● **WRITTEN PROBLEM 1**: Turn the rows between the line holding "Mark review helpful via HELPFUL(0) text" and the line holding "coord(40,17)", inclusive, into a JSON list of strings with one string per line, leaving out blank lines.

--- TEXT SEGMENT ---

Fart () is a Russian criminal drama about fartsovka (a widespread phenomenon in the USSR from the 1950s-1980s).

In early 2017 Fartsa became one of the first Russian TV series to be sold to the world's largest American online video service, Netflix.

Story 
Kostya Germanov has lost badly at cards, and is heavily in debt to organized criminals. His three friends, Andrei, Boris and Sanya, decide to help Kostya. The four friends are forced to become speculators as it is the only way to help their friend.

Episodes 
The premiere was broadcast March 30, 2015 on Russia's Channel One.

Episodes 1-2: The series is set in 1961, Moscow, in the epoch of Gagarin and space exploration. Novice writer Andrei, who has had a short story published in Yunost, returns to his hometown. He is met by his childhood friends. Soon all of them - Andrei, Boris, Sanya, and Kostya - become fartsovschiki. At the same time, they have a stormy personal life: Andrei is happy with his fiancée Nadya, Kostya is in love with Boris's sister Zina, and Boris is fascinated by the prostitute Tatyana that he meets at work. Nobody knows about Sanya's secret love. Andrei, with the help of Yanskoy's editor, Lanskaya, becomes the secretary of Mikhail Svetlov. After daring successful adventures, the guys come to the attention of the criminal overlord Pont.

Episode 3: At the music-lover Boris's suggestion, the friends start producing and marketing illegal copies of records made on X-rays. They decide to hide the money from their sales in the cell of the storage chamber. The friends clash with currency traders, to whom Kostya in also heavily in debt. To save everyone, someone must take the blame.

--- MATERIAL TO PROCESS ---

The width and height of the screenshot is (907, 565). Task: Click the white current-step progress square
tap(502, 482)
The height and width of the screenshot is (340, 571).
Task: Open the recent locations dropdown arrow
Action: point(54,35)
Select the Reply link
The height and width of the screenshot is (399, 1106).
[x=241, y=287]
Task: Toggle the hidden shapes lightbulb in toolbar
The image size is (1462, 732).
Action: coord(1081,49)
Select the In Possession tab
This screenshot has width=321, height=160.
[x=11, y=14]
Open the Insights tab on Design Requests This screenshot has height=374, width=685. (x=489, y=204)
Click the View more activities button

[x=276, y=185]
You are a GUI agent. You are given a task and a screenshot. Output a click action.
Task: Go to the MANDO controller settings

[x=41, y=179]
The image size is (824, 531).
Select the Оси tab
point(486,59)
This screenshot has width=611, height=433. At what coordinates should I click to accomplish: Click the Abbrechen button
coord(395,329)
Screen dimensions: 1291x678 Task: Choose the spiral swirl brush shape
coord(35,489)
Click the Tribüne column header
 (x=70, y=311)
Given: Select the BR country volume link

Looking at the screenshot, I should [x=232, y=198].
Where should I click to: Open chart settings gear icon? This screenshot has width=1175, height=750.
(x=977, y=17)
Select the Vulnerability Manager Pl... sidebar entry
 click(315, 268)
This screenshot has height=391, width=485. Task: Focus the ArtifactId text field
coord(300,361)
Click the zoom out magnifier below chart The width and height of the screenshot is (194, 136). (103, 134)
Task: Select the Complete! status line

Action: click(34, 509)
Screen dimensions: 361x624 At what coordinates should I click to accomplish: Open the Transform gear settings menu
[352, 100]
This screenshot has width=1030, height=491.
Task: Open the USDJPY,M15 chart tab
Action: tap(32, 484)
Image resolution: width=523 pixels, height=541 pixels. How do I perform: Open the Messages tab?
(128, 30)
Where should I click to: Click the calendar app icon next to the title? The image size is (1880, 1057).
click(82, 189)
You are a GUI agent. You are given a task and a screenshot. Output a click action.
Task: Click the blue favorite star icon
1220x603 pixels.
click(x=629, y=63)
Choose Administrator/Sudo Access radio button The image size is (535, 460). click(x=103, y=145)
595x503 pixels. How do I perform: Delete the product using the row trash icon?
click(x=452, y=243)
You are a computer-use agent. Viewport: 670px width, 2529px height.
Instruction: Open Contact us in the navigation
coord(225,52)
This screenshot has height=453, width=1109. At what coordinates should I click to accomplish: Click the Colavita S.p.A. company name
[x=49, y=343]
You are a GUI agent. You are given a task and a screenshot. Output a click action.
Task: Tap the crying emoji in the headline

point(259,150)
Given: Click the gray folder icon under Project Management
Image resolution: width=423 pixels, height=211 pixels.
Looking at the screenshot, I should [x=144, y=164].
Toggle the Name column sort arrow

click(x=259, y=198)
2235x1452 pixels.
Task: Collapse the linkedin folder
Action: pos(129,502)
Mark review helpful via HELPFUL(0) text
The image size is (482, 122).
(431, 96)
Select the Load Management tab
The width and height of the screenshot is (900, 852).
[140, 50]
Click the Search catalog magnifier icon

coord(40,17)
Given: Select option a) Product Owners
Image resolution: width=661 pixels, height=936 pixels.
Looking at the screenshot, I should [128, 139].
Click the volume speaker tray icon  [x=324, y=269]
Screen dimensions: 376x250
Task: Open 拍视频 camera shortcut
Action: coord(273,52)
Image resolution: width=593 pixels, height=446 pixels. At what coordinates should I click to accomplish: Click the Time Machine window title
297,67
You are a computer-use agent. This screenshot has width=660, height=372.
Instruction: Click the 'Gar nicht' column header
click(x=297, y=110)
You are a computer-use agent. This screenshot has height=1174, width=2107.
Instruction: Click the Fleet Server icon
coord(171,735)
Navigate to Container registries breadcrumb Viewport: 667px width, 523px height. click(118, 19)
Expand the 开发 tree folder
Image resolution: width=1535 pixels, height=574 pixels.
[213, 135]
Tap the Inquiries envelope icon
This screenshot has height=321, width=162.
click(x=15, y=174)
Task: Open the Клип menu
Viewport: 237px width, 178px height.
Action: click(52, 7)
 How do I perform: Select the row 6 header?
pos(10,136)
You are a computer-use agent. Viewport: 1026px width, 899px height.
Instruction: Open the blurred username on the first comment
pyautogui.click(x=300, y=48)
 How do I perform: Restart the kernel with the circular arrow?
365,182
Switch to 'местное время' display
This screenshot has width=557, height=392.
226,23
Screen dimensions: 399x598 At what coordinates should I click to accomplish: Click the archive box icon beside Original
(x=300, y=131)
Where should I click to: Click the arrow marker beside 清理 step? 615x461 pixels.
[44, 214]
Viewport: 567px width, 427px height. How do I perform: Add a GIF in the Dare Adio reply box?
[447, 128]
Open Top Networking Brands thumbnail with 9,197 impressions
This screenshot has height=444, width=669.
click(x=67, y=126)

---

● **WRITTEN PROBLEM 2**: According to the series description, in what year and city is the series set?

● **WRITTEN ANSWER 1**:
[
  "Mark review helpful via HELPFUL(0) text",
  "The image size is (482, 122).",
  "(431, 96)",
  "Select the Load Management tab",
  "The width and height of the screenshot is (900, 852).",
  "[140, 50]",
  "Click the Search catalog magnifier icon",
  "coord(40,17)"
]

● **WRITTEN ANSWER 2**: 1961, Moscow.